Scribble at 2020-04-22 11:12:00 Last modified: unmodified
この手の社会心理学や行動経済学で議論されたり指摘される《なんとかバイアス》や《かんとか思考》の類は、やや食傷気味という方も多いと思う。毎年のように夥しい数のブログ記事やメディアの記事や通俗本が世の中にあふれかえり、やれ「正しい推論」だの「適切な判断」だのを勧める。しかし、大昔から政治でも科学でも会社経営でも等しく当てはまる事実として、そのような小手先のレトリックや揚げ足取りのクソ理屈をたくさん知ってるだけの頓智小僧に会社のまともな経営はできないし、まともな政治判断もできないし、まともな学術研究もできない。その理由は幾つかあるが、手短に言えば、第一に経営や政治は人を相手にするからであり、第二に正しい推論とは論理的に真であるような推論のことではないからだ。どれほど適切で正しい推論をした結論を持っていようと、それが「正しい」というだけで相手も同意するとは限らないのが人間関係である。相手がそういう建前や価値観の正しさから逸脱しているからこそ(違法とまでは言えないにしろ)事業を継続できているとすれば、相手が簡単に是々非々の結論に同調しないことは明らかだ。そして、論理的に真でありさえすればいいなら、前件が偽であっても良いのだから、そういう形式的な論証から出発する推論は常に(論理的に真というだけの理由で)正しいのである。したがって、「ロジック」などという言葉を振り回す営業マンも多い昨今だが、そのロジックとやらの仮定が正しいのかどうかを検証したり理解するための素養がなくては、しょせん23時頃に『和民』の店内で喚いているような雑談と同じレベルであろう。

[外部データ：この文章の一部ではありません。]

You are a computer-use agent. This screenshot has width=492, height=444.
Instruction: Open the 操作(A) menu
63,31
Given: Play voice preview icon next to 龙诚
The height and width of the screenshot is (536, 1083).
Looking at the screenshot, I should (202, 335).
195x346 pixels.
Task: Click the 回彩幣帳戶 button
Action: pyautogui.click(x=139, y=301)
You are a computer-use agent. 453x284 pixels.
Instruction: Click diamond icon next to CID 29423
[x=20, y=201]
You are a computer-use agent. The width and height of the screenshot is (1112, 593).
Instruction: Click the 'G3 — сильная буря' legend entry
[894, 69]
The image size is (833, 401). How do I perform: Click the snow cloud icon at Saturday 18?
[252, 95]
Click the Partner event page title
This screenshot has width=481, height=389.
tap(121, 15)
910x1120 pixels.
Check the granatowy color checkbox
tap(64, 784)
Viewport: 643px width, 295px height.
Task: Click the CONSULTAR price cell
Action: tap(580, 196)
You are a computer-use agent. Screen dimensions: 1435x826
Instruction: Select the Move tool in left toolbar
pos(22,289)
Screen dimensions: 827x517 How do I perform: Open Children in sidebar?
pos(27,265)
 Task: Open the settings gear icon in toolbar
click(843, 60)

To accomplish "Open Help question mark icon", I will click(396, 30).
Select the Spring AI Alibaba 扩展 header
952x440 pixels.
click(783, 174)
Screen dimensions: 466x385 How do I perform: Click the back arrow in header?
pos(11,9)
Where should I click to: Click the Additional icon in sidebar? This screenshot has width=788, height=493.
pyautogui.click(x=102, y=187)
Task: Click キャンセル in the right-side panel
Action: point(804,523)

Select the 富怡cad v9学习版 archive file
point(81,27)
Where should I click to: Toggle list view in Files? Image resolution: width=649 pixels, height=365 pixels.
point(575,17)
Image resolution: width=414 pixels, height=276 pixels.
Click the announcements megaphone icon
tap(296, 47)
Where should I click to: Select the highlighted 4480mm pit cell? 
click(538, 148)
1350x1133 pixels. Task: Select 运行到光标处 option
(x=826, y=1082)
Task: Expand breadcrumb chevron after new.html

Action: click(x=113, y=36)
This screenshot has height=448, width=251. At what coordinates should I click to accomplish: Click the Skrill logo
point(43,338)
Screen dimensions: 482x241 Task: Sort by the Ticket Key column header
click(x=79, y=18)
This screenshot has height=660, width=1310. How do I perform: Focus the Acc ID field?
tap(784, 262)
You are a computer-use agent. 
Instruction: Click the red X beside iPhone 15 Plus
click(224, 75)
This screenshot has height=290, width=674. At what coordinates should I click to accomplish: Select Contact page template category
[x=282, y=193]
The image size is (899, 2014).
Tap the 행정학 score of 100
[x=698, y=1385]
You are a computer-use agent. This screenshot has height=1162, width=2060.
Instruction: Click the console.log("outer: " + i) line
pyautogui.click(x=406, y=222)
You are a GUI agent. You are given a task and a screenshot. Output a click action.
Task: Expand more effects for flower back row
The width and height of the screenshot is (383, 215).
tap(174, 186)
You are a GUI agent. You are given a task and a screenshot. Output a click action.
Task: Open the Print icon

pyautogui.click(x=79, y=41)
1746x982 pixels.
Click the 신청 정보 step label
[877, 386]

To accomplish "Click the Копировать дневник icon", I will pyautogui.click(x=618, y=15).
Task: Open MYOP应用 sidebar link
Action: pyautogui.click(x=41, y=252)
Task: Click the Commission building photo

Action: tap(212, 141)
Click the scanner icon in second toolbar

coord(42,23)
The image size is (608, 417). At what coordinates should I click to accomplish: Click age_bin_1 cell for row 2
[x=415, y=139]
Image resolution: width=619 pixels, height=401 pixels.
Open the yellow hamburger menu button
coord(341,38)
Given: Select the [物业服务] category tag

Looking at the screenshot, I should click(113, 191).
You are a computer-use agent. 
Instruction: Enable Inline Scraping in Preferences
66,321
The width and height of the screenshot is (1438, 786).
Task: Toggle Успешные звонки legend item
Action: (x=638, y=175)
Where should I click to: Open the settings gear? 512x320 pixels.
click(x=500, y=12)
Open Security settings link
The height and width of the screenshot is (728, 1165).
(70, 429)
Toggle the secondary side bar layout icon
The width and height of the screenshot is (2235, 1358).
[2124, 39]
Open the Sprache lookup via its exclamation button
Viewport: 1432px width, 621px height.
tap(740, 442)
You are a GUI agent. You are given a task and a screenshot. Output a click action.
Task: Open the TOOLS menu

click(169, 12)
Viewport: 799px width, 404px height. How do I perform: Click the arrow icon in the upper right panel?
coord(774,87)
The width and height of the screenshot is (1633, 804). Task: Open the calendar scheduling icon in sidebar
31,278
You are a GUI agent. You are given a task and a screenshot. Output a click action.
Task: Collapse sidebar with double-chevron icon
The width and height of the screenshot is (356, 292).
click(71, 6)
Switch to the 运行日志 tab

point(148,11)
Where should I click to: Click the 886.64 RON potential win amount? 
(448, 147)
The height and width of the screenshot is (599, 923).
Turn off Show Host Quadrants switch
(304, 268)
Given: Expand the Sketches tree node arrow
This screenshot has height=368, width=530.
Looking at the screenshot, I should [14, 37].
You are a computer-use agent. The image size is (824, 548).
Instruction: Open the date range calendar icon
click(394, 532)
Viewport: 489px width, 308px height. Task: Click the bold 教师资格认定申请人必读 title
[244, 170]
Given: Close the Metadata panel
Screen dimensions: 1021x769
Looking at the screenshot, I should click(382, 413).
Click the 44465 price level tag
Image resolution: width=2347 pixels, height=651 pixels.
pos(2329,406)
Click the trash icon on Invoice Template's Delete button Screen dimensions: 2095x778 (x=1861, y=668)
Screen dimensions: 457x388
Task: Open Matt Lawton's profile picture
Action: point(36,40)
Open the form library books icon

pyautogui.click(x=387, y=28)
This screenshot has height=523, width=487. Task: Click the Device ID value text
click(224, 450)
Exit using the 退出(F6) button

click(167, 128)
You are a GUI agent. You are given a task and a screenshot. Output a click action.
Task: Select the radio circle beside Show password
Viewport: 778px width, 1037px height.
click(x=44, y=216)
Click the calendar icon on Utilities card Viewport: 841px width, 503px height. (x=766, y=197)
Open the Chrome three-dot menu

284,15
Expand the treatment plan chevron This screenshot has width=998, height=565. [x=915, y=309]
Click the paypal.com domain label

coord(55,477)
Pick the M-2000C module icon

しかし、上記によると多くの人々は推論の仮定として正しい知識を持っていても、建前の理屈や是々非々の議論から出てくる答えに簡単に従おうとはしないらしい。それはそれで分かる。でも、この記事の結論たるや、"They just have to put that knowledge into practice." などという狐に化かされたような話でしかなく、かなり期待外れだ。
考えてもみれば、或ることをするべきなのは分かっているという問題や懸案というのは、誰にでも幾つかあることだろう。僕の場合だと、過去には一日に1箱ていどを消費していた喫煙者だったので、タバコを止めた方が健康に良いことは分かっているが、やめられないという事情を抱えていた。そして、以前も書いたと思うが、意外なことにケリー・マクゴニガル氏のベスト・セラーである『スタンフォードの自分を変える教室』という自己啓発本の典型みたいな書物を読んで、何かをやるというときに、いちいち理由とか正当化をつけようとするからいけないのであり、必要ならそれこそ「やるなら、今でしょう!」という有名なフレーズのように、ただちに実行するしかないと悟り、翌日から《単にタバコを吸わないというだけの生活》を送ることにした。既に、それから5年以上が経過していて、僕は実はいつでもタバコを吸おうと思えば吸えるのだが、もう今ではタバコを利用しない生活が当たり前になっている。
何かを決めたり始めるにあたって、それは正当で高尚な理由があってのことだ、それを自分はきちんと考えて採用したのだと思いたがる人が多いのだろうとは思う。誰でも思いつきそうなことを、だいの大人である自分がいまさら気づいたり学んでフォローするなんてアホみたいではないかというわけだろう・・・でも、屁理屈をこねていつまでも実行して成果を出さなければ、結局はアホ以下であるということに気づかない。